ジオトリフ錠40mg
添付文書情報2024年04月改定(第2版)
商品情報
- 習
- 処
- 生
- 特生
- 特承
- 毒
- 劇
- 麻
- 覚
- 覚原
- 向
- 警告
- 1.1. 本剤は、緊急時に十分に対応できる医療施設において、がん化学療法に十分な知識・経験を持つ医師のもとで、電子添文を参照して、適切と判断される症例についてのみ投与すること。また、治療開始に先立ち、患者又はその家族に本剤の有効性及び危険性(特に、間質性肺疾患の初期症状、服用中の注意事項、死亡に至った症例があること等に関する情報)を十分に説明し、同意を得てから投与すること。
1.2. 本剤の投与により間質性肺疾患があらわれ、死亡に至った症例が報告されているので、初期症状(呼吸困難、咳嗽、発熱等)の確認及び定期的な胸部画像検査の実施等、観察を十分に行い、異常が認められた場合には投与を中止し、適切な処置を行うこと。
また、治療初期は入院又はそれに準ずる管理の下で、間質性肺疾患等の重篤な副作用発現に関する観察を十分に行うこと〔8.1、9.1.1、11.1.1参照〕。
- 禁忌
- 2.1. 本剤の成分に対し過敏症の既往歴のある患者。
- 効能・効果
- EGFR遺伝子変異陽性の手術不能又は再発非小細胞肺癌。
(効能又は効果に関連する注意)
5.1. EGFR遺伝子変異検査を実施すること。

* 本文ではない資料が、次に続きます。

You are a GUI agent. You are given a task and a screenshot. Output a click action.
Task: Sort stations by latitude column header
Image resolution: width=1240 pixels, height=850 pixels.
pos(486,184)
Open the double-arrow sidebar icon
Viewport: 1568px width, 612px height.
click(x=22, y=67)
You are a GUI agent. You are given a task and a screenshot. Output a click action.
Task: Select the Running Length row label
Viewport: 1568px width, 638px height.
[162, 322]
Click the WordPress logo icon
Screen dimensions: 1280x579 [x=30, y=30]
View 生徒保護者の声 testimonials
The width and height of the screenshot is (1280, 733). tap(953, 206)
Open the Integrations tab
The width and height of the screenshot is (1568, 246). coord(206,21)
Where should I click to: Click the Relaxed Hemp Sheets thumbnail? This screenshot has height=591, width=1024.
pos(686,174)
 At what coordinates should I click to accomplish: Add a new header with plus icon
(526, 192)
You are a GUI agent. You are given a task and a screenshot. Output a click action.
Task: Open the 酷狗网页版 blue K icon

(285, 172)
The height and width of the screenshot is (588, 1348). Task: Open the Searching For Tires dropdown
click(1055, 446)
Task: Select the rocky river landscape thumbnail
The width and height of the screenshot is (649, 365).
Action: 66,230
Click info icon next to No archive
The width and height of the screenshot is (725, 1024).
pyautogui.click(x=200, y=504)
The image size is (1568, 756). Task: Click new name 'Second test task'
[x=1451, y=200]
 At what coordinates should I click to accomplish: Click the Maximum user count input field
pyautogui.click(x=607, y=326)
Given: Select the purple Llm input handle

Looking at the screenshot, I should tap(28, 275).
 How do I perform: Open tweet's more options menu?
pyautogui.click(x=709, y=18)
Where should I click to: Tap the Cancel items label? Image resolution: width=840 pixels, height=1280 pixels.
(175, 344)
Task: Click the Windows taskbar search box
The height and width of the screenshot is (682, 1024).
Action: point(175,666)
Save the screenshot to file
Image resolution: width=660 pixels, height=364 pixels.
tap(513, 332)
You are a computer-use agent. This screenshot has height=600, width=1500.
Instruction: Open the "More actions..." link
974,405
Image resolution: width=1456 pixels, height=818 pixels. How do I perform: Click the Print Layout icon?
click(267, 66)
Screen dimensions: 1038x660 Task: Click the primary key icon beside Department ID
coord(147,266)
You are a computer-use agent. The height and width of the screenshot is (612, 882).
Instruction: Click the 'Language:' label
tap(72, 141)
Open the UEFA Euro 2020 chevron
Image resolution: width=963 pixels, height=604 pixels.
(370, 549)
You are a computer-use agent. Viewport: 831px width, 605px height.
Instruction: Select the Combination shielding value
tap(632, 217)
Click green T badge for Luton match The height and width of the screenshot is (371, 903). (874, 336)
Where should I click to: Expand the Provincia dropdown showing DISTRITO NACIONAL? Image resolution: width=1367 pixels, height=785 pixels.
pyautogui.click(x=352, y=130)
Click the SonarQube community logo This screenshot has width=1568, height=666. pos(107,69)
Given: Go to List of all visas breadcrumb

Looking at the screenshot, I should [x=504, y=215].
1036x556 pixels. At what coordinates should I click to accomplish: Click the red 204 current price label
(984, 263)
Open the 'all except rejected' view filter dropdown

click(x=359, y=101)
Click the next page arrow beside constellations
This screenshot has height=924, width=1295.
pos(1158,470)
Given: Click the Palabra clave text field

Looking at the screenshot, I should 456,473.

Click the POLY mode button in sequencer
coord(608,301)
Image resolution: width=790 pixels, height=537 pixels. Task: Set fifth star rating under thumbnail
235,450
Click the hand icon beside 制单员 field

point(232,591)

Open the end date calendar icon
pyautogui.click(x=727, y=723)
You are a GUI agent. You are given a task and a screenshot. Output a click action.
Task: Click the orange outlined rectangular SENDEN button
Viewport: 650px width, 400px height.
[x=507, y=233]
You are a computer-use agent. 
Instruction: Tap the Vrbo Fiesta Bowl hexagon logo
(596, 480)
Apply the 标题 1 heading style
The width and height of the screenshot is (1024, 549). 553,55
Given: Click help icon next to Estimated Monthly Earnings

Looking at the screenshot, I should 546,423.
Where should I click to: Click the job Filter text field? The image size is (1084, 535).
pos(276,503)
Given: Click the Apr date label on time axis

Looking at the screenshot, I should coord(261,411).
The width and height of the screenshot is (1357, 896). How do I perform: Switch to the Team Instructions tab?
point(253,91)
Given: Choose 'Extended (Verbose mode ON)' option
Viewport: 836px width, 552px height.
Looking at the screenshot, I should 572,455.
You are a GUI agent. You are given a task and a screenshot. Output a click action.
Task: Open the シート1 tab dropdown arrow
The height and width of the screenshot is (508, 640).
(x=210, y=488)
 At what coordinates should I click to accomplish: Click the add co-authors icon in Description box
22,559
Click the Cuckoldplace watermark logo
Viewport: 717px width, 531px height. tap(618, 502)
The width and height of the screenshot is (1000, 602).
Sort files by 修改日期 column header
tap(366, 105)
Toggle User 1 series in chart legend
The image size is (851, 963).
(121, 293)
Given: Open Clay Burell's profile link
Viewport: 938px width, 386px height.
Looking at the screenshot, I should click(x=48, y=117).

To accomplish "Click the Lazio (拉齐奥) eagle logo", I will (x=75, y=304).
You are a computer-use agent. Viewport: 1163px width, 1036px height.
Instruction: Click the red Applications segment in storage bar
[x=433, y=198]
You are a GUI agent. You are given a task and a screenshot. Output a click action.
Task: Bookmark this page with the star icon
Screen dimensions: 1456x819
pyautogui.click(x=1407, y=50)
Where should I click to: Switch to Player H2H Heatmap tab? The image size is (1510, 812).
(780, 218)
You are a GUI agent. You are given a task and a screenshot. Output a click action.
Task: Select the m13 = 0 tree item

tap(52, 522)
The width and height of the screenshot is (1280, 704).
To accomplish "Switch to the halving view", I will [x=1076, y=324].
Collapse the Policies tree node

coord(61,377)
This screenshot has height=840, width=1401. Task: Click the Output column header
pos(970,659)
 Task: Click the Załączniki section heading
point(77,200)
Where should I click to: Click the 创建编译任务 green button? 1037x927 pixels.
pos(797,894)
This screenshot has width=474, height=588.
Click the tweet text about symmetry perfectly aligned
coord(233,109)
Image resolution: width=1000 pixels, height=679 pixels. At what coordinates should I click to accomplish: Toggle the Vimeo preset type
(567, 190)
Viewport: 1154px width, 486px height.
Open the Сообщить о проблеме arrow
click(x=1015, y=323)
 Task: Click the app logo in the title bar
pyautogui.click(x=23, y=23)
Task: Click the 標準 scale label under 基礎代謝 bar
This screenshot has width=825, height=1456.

EGFR遺伝子変異不明例の扱い等を含めて、本剤を投与する際は、日本肺癌学会の「肺癌診療ガイドライン」等の最新の情報を参考に行うこと。
5.2. 本剤の術後補助化学療法における有効性及び安全性は確立していない。
5.3. がん化学療法歴等について、「17.臨床成績」の項の内容を熟知し、本剤の有効性及び安全性を十分に理解した上で適応患者の選択を行うこと。
- 用法・用量
- 通常、成人にはアファチニブとして1日1回40mgを空腹時に経口投与する。なお、患者の状態により適宜増減するが、1日1回50mgまで増量できる。
(用法及び用量に関連する注意)
7.1. 副作用が発現した場合は、症状、重症度等に応じて、次の基準を考慮し、休薬、減量又は中止すること。
1). グレード1の副作用又はグレード2の副作用:同一投与量を継続。
2). グレード2の副作用<症状が持続的>(48時間を超える下痢又は7日間を超える皮膚障害)又はグレード2の副作用<忍容できない場合>若しくはグレード3以上の副作用:症状がグレード1以下に回復するまで休薬し、回復後は休薬前の投与量から10mg減量して再開する[1日1回20mg投与で忍容性が認められない場合は、投与中止を考慮し、一旦減量した後は、増量を行わないこと]。
グレードはNCI-CTCAE3.0版による。
7.2. 1日1回40mgで3週間以上投与し、下痢、皮膚障害、口内炎及びその他のグレード2以上の副作用が認められない場合は1日1回50mgに増量してもよい。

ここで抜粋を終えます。